Nostalgic?
2023-10-13

Always.

I'm scared of what I'm doing. I'm scared of making the wrong decision. I'm scared of having the wrong decision made for me. I'm scared of letting the wrong decision be made for me.

The summer ended with not as much of a bang as I was hoping for. But there were some amazing highlights during it. Many many fun waves, surfed a lot this summer, despite it being smaller than I expected. Something about El Nino I hear.

I can't really believe that my time at this home is coming to an end. Never have I ever felt so connected to a place. Leaving also doesn't feel like just a departure, but a resignation in a way.

There are so many things to be excited about in the Netherlands. I'm excited to learn a new language. I'm excited to experience a different culture, and I hope to get a masters there, picking back up on mathematics (and Lean).
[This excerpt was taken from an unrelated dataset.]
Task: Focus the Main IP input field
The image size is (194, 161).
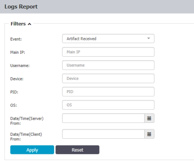Action: point(108,52)
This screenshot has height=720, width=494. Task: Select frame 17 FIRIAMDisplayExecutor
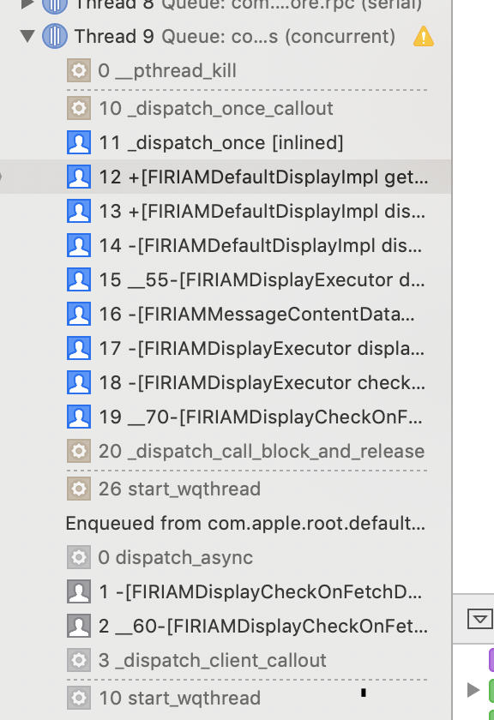pos(257,348)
I'm scared of being inadequate among other math peers. I'm scared of not making as much money as before, and therefore being financially left behind and somehow unable to return to the US if I want to. I am scared of not enjoying it.

I'm scared of wanting to leave.

Deep down I think I know I want to permanently be in Hawaii. I'm scared of spending the last 3-4 years of my 20s not surfing. I'm scared of becoming less agile with age. I'm scared that I've surfed my largest wave already.

I try not to let a wave go unridden, but also try to remind myself that another one is coming.